= Work instructions =
Report every line in the records below that holds the word "computer".

= Dataset records =
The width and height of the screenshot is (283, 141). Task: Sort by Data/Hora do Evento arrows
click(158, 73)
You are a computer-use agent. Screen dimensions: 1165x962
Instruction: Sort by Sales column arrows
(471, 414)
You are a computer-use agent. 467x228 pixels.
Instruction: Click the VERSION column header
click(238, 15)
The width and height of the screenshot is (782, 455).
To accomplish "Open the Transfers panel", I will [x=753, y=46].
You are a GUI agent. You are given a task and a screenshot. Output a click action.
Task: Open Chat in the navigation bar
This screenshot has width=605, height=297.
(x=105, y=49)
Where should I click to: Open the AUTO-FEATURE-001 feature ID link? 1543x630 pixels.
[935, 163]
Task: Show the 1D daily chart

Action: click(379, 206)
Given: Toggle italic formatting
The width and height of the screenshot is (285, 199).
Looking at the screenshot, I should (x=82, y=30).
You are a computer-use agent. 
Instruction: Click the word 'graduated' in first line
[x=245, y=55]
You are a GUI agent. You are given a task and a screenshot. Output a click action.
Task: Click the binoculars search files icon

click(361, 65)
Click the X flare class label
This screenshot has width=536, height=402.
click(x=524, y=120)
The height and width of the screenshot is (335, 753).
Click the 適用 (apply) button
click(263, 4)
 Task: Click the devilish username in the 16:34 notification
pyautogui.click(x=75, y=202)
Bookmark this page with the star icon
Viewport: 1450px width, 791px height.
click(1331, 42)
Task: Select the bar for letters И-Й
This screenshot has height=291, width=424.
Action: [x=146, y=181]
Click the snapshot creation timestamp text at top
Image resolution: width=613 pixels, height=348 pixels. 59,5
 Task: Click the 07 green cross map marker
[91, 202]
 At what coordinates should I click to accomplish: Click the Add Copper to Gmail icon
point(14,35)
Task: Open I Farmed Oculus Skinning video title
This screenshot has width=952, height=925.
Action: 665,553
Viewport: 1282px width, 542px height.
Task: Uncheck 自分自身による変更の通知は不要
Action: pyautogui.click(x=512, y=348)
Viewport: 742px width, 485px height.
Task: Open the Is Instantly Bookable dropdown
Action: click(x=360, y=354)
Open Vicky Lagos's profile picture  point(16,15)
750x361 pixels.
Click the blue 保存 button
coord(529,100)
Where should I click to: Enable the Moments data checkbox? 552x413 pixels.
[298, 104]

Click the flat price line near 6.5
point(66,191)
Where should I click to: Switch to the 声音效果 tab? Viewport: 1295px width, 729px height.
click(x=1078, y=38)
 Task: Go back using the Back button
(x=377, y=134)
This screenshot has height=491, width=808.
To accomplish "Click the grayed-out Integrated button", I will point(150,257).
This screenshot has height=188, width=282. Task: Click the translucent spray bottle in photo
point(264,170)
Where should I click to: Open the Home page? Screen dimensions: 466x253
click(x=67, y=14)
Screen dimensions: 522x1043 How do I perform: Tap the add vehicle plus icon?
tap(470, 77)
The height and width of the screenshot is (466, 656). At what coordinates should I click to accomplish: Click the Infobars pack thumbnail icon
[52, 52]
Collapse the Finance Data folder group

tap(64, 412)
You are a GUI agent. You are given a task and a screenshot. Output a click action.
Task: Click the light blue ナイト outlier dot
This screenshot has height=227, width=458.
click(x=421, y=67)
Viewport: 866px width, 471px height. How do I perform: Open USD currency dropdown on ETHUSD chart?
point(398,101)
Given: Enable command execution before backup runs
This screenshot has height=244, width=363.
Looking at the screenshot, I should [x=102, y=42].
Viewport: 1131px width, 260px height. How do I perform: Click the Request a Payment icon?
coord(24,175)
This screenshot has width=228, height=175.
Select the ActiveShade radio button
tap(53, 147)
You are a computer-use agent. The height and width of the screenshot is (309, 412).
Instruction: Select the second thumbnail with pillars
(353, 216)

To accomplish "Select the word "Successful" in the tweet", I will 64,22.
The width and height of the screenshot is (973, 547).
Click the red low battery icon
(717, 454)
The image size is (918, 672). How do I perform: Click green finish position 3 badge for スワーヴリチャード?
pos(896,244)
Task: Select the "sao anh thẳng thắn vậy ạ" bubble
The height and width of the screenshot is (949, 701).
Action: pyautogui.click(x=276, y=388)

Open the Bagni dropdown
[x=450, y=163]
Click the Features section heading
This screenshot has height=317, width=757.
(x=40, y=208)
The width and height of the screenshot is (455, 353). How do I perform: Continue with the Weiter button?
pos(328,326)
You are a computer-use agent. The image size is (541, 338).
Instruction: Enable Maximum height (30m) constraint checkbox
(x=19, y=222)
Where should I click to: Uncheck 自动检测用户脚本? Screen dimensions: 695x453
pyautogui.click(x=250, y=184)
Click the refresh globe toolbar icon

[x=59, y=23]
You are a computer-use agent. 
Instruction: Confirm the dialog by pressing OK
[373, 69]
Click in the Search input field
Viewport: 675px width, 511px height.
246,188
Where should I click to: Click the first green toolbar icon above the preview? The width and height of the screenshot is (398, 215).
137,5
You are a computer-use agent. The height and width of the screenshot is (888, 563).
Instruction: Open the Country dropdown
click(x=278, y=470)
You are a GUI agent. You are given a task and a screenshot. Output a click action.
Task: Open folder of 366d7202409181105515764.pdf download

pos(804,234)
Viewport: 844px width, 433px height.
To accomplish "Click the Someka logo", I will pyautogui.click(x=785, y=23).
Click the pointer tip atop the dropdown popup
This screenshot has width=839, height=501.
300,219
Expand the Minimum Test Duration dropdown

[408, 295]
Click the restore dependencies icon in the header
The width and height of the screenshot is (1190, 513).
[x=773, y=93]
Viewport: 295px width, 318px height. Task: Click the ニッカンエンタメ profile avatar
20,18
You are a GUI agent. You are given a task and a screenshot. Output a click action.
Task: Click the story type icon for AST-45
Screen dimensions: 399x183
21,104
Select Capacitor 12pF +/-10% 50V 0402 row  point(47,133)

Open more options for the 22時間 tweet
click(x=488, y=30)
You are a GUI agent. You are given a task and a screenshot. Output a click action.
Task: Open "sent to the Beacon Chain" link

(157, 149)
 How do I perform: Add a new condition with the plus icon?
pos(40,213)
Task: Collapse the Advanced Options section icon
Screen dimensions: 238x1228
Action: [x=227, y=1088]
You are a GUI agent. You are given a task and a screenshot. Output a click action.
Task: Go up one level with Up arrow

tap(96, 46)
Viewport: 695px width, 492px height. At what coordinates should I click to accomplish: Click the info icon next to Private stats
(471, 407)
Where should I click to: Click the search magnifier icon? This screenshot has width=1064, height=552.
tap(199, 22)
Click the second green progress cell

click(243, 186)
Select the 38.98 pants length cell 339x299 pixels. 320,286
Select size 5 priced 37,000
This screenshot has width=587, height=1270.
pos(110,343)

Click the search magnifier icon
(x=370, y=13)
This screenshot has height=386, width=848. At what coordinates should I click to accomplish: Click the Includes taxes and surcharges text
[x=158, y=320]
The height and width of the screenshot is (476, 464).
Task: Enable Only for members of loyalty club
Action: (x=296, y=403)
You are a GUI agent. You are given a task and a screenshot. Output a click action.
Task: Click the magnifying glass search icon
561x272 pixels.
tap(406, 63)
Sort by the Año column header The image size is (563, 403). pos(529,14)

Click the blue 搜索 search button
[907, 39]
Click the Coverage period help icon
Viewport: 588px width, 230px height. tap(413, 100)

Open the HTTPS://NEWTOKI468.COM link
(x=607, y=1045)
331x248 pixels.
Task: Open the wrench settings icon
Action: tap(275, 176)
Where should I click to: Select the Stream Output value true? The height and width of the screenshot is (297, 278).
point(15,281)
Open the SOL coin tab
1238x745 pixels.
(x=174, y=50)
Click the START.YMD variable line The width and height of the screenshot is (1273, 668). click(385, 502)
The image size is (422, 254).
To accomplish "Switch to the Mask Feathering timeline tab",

= Answer section =
You are a computer-use agent. Screen dimensions: 1165x962
You are a computer-use agent. 467x228 pixels.
You are a computer-use agent. 
You are a computer-use agent. The height and width of the screenshot is (309, 412).
You are a computer-use agent. The image size is (541, 338).
You are a computer-use agent. 
You are a computer-use agent. The height and width of the screenshot is (888, 563).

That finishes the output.